Decades ago, AI was depicted in the media as either a fantastic transformer of worlds or a dystopian entity. With generative AI now being the talk of the town, discussions are centred on its groundbreaking benefits and potential applications.

For example, generative AI could enable financial institutions to tailor investment strategies to individual client preferences. In healthcare, it might automate the transcription of clinician-patient interactions, while manufacturers could use it for predictive maintenance on assembly lines. This technology demonstrates the capability to process vast amounts of data, analyse and derive insights, recognise natural language with human-like accuracy, and replicate and automate human behaviours.

However, the development of AI also presents challenges, both real and potential, as it tests the limits of existing regulatory frameworks. Neglecting these challenges could result in reputational damage, diminished public trust in AI, and potentially onerous government regulations.

The responsibility for ethical AI usage lies with businesses as much as with governments. Companies should proactively integrate principles of ethical AI into their generative AI projects from the outset.

The danger of biases in generative AI models

One concern highlighted in Singapore’s National AI Strategy (NAIS 2.0) is the inadequate transparency around large language models (LLMs). This is crucial given the potential biases embedded in the models, which could impact the validity, credibility, and legality of their outputs.

Like children who emulate their parents, AI models can inadvertently adopt patterns from the data they are trained on, partly due to a lack of awareness among data scientists about historical and societal biases that may be present in the data.

This oversight can have far-reaching consequences across various sectors. In healthcare, biases in data or algorithms could adversely affect patient care and resource allocation. In human resources, they could influence recruitment, evaluation, and decision-making processes.

It is essential to address these biases and actively strive to create more inclusive AI systems. Industry best practices, reflecting commonly adopted principles, include human-centricity, transparency, inclusivity, privacy and security, robustness, and accountability. These principles guide responsible innovation, including the use of AI.

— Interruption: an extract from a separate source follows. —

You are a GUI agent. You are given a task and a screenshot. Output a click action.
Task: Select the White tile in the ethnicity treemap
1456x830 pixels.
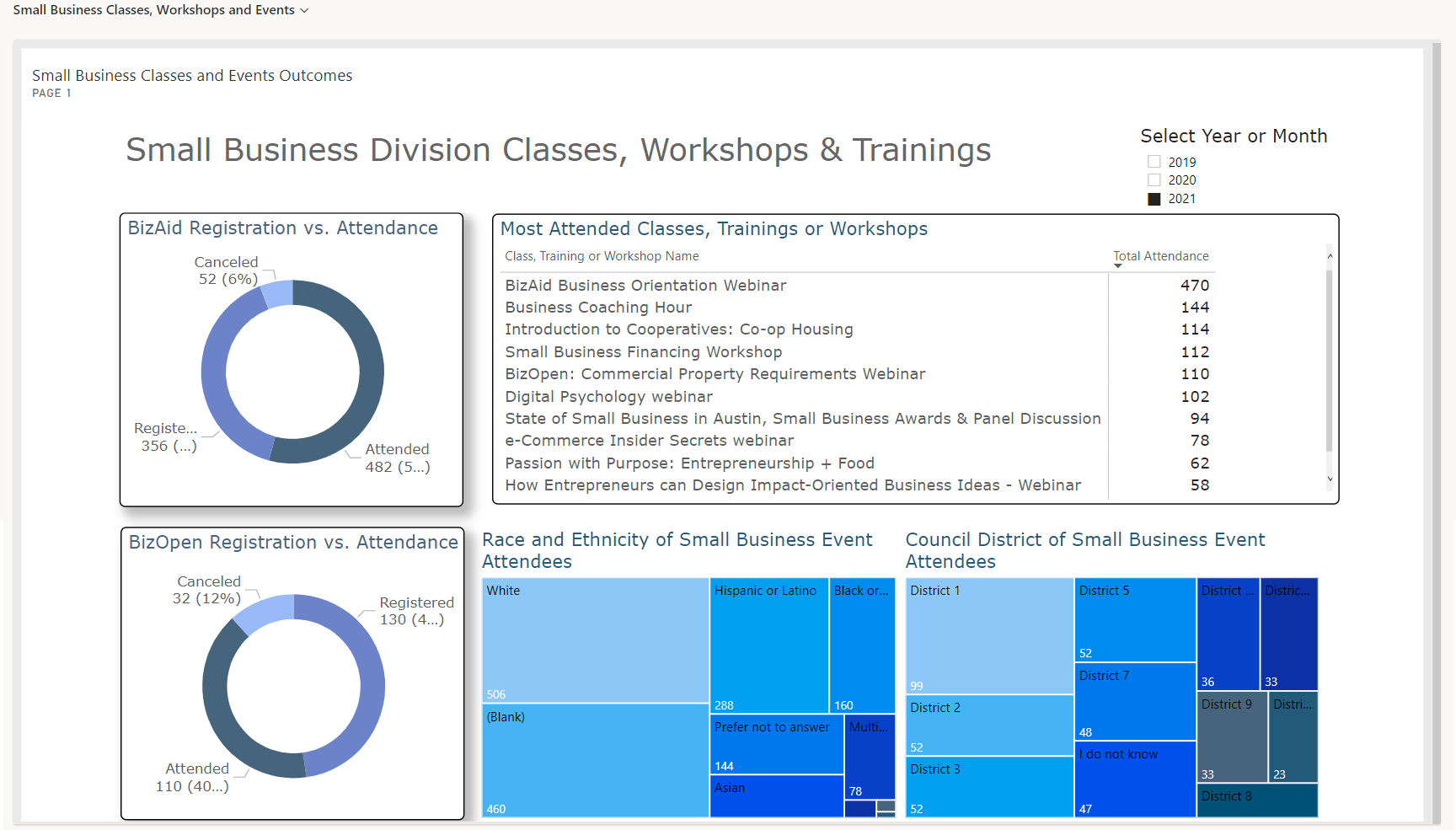pos(594,640)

Accountability and transparency as building blocks of responsible AI

To foster accountability in AI use, organisations must recognise that it is a shared responsibility of all people and entities involved in an AI system. Encouraging accountability can be achieved by implementing clear decision workflows that assign ownership and enhance transparency. These workflows enable users to create, approve, annotate, deploy, and audit decisioning processes, while maintaining a record of involvement.

An AI system designed with accountability in mind should also incorporate mechanisms for customer feedback, error remediation, and correction. Monitoring and auditing AI operations will help organisations quickly identify and address any issues, allowing them to proactively address concerns before they escalate. Feedback loops enable AI systems to learn and adjust their behaviour based on user input.

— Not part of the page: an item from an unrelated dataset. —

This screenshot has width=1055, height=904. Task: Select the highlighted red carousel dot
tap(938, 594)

To effectively monitor various aspects of AI system performance, such as data drifts, concept drifts, and out-of-bounds values, organisations need platform capabilities like bias detection, explainability, decision auditability, model monitoring, and other governance measures.

Strengthening responsible AI through inclusivity

Organisations should involve more non-technical roles in discussions about AI. It is not enough for the AI agenda to be determined solely by technologists, given the implications for justice, well-being, and equity. Non-technical domain experts are better positioned to consider these implications and identify risks and opportunities.

Incorporating a diverse range of perspectives puts organisations in an optimal position to recognise and address AI ethical risks at the point of transaction. This inclusivity ensures that potential ethical issues are managed appropriately and enables a more comprehensive approach to managing AI risks.

Future-proofing investments in generative AI

While many organisations already benefit from generative AI, it is crucial to ensure its deployment is responsible, ethical, and safe. Proactively addressing the potential negative impacts of unethical AI use is vital for the long-term success and reputation of an organisation. By prioritising responsible deployment and usage, organisations can mitigate risks and ensure that the benefits of generative AI are maximised while minimising harm.